Two years later, the Jock Blog pens an Opening Day missive and we will lead with this line:
“Call it the Buster Posey Era opening moment.”
A 2025 Giants roster with no last-second party-crashers, with no rotisserie baseball margin moves, with no mid-game platoons and no roster muscles pulled to strain for a matchup edge at every turn — creating a roster churn as soothing as a loud, crashing wave —won its Opening Day game in Cincinnati, 6-4.
Watching from the executive level at Great American Ballpark, wearing no shin guards but sporting his trademark high-and-tight barber shop fade and a sport coat, was Buster Posey, the new head of baseball operations.
He was there to win a gosh darn ballgame, was the look.
Mind, it wasn’t all one big Buster Hug. The Giants struck out 17 times. Logan Webb was just meh. But as if they collectively decided that the 2025 Giants did not want to disappoint Buster Posey on his big day, and on his birthday, a ninth inning recipe of a Jung Hoo Lee walk, a Matt Chapman bingle the other way, a Pat Bailey clutch swing and a Wilmer Flores Yahtzee! hack meant the Giants would pull out a stirring win.
It was enough to make ebullient Willy Adames leap the dugout rail and storm up and down the Ohio dirt with the enthusiasm of a high school varsity baseball player in a big rivalry game. Oh, and Adames was 0-for-4 with three strikeouts, don’t you know. Still had that big smile.
Because they didn’t disappoint Buster. Because they played for all 27 outs. Because the nine who started the game, finished the game. And because ninth-inning at-bats in a one-run game can make you forget about less colorful at-bats in the previous eight innings.
Now about now you are wondering — what is the ‘Matt Beaty Moment’ and why did my favorite Jock Blogger lead with that?
Dear reader, please recall the 2023 Giants opening at Yankee Stadium. On that day, president of baseball operations Farhan Zaidi pulled one of those signature “no move too small” acquisitions and acquired journeyman outfielder Matt Beaty just hours before the opener. Jon Miller came on our airwaves and said a Kansas City Royals travel bag was in the clubhouse, bafflingly enough. Beaty had just been cut by the Royals, as it turned out. Speedy Bryce Johnson had flown to New York with the club, only to see his roster spot snagged by the guy with the Royals travel bag.

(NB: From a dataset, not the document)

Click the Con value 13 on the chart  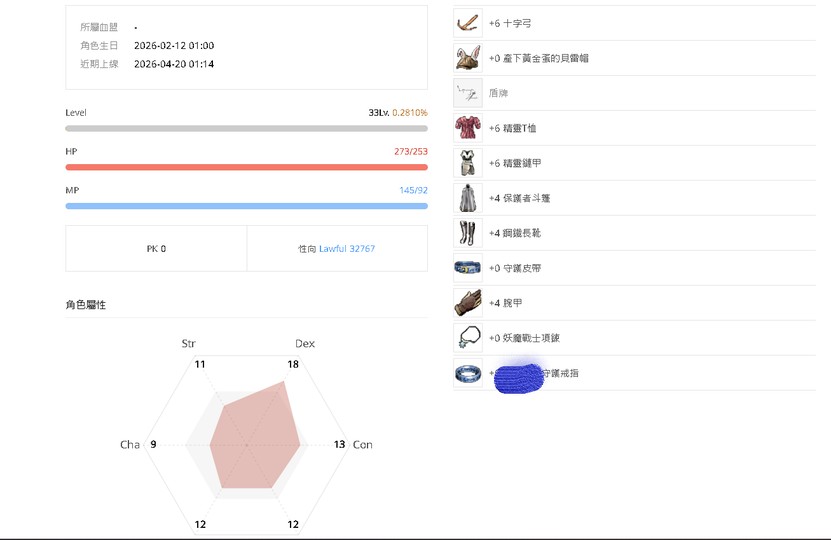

Beaty pinch hit and struck out in the 5-0 loss to the Bronx Bombers.
History did not shine well on the Beaty Moment. He was released in June after five at-bats. It made you wonder why it even happened. That was part and parcel of what fatigued Giants fans about the Farhan Era.
In comes Buster Posey as head of baseball ops, and all he says when he gets hired is “we’re in the memory-making business.” It was easy enough to say, sure. What did he mean? Winning, obviously. But also perhaps, as we are learning, he meant familiarity. Names your kids know. Lineups your kids know. Not having to answer to your 13-year-old budding Giants fan who sees a hitter and asks: “Who’s that?”
The lineup on Thursday in Cincinnati was not dramatically different from the Farhan Era. In fact, every starter was a holdover from the Farhan Era, except for Willy Adames.
But here’s the thing: those same eight regulars started the game, and ended the game. Wilmer Flores, a right-handed hitter, faced a right-handed reliever and hit the game-winning home run. And the dugout reacted like a dugout that knew each other and liked each other. Because they played together all spring, and didn’t see Royals travel bags on a random day.
It was a poetic start to the Posey Era, in many ways. A dramatic home run in Cincinnati, over the same LF fence that Buster cleared in the 2012 NLDS Game 5, don’t you know. A dugout that seemed to emanate chemistry. A clean defensive game.
And a win. Because who wants to disappoint Buster Posey?